The choice to go animated was pretty obvious given the ages of the cast and the need to recast a big chunk of roles. But animation can be of variable quality. Thankfully this appears to have much more budget than the 60s Doctor Who stuff. Characters move naturally, backgrounds are detailed and varied, camera moves are fluid and interesting. Inevitably the voice work is a bit more of a mixed bag. Londo sounds perfect, Lockley and Ivanova are almost there but not quite, Sheridan is good in his older version but not quite boyish enough in his younger version. Of the recasts, Delenn is spot on both in terms of voice and in that curious mixture of stateliness and coquettishness that Mira Furlan brought to the role. Equally faultless are Zathras, Zathras and Zathras. G'Kar doesn't sound much like Andreas, but does strike the right sonorous note in the bigger speeches. Sinclair neither looks nor sounds much like Michael O'Hare, which I suppose much of the fandom might be quite relieved about. It's a bit of a shame that Ivanova and Lockley aren't paired up, since that would be a first for the franchise, but the Sinclair / Lockley pairing has some potential.
Storywise... well, I wasn't too optimistic. The trailer made it look like Slaughterhouse 5 but with all the philosophical stuff removed. And in truth it is a little disjointed and bitty, and might have been better split into half-hour episodes so that each setting could get its own story with a beginning, middle and end.

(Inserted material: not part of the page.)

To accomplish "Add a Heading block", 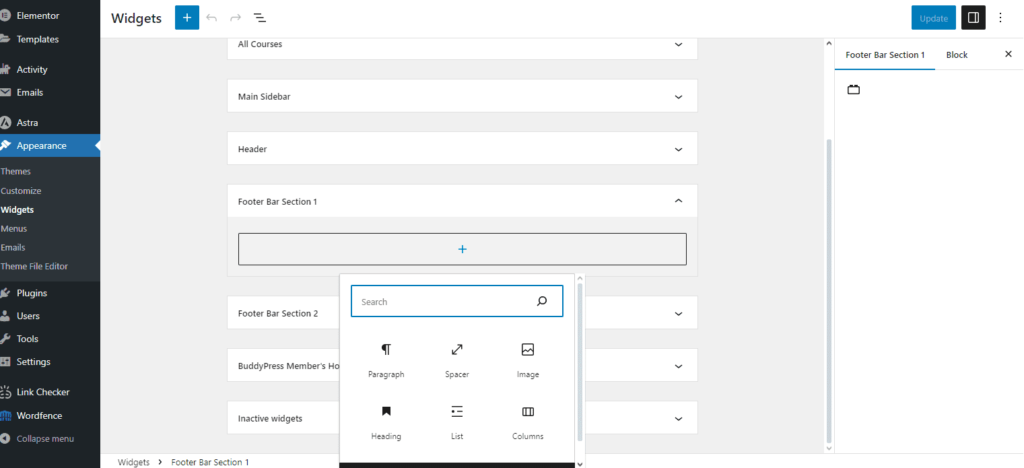I will pos(386,412).
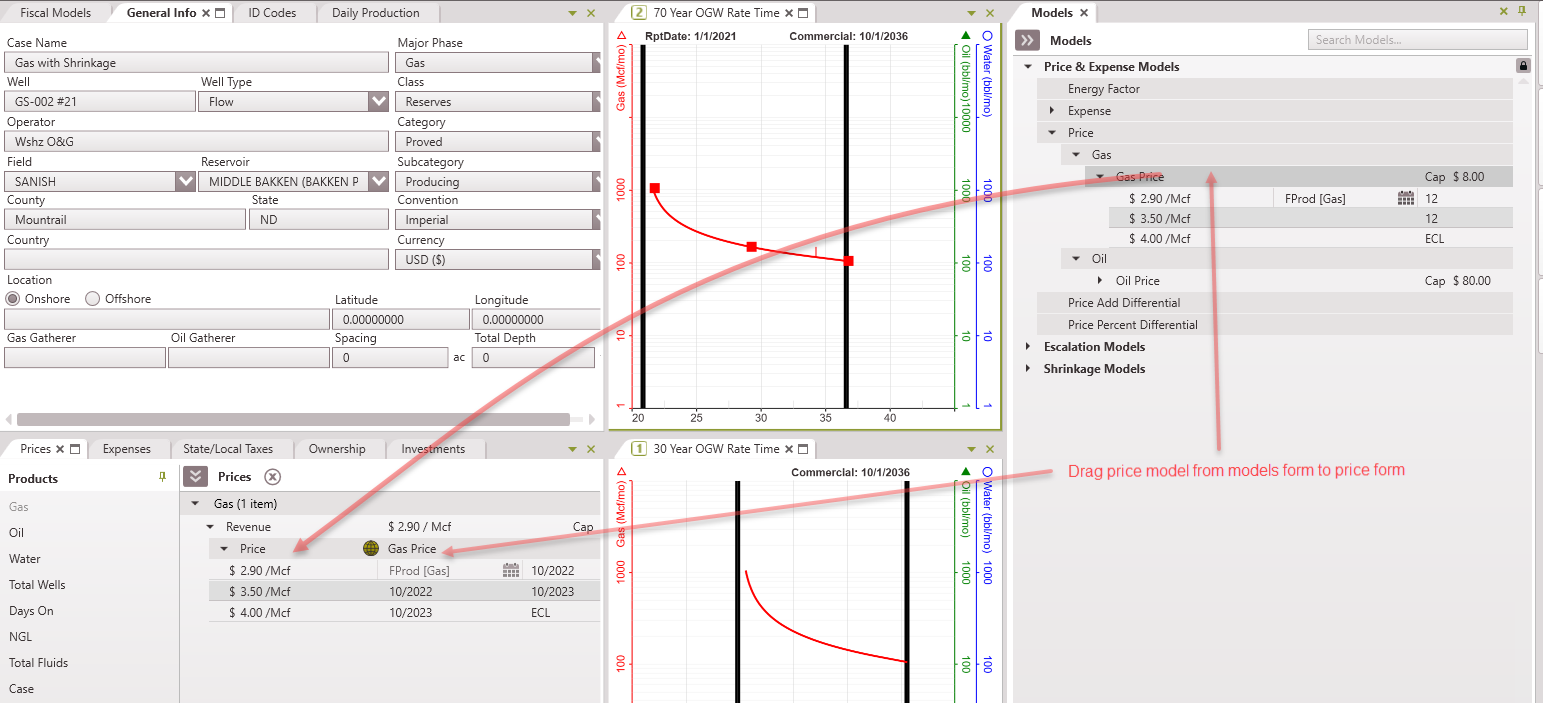This screenshot has height=703, width=1543.
Task: Click the circled X icon next to Prices
Action: click(272, 477)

Sheridan is fairly passive most of the time and that saps the story of a little momentum; you don't really feel like it's all adding up to anything until quite late.
That said, though, it held my interest throughout and didn't feel overly long or meandering. Each chunk is only as long as it needs to be to get the point across and the varying tone helps to stop it getting monotonous. One slight missed opportunity is that the scene on "the rim" would probably have fitted Galen more than G'Kar. I'm not sure whether Peter Woodward didn't want to return or whether JMS just didn't think of him but it feels very much like a Galen / Sheridan scene from A Call to Arms and whatever that episode of the DVD thing with the Centauri Prince Regent was called. It would also have been nice to get Robin Atkin-Downes in, not necessarily for Byron (although the idea of a charismatic cult leader who manipulates vulnerable people is, you know, kinda topical) but because he's a premiere voice artist now and is in just about every video game you play. Overall I'd say that the desire to put together a potted history of B5 in 90 minutes, showing not just bits from the entire series but possible "what ifs" as well, is probably the sound thing to do after so much time, and allows every viewer to be on the same page without masses of info-dumping.
So yes. Worth a watch, and I hope it leads to more. It probably won't, because this is B5 fandom and we can't have nice things. But if this does turn out to be the last original contribution to the franchise, it's a worthier way to end than Crusade, Legend of the Rangers or the DVD one.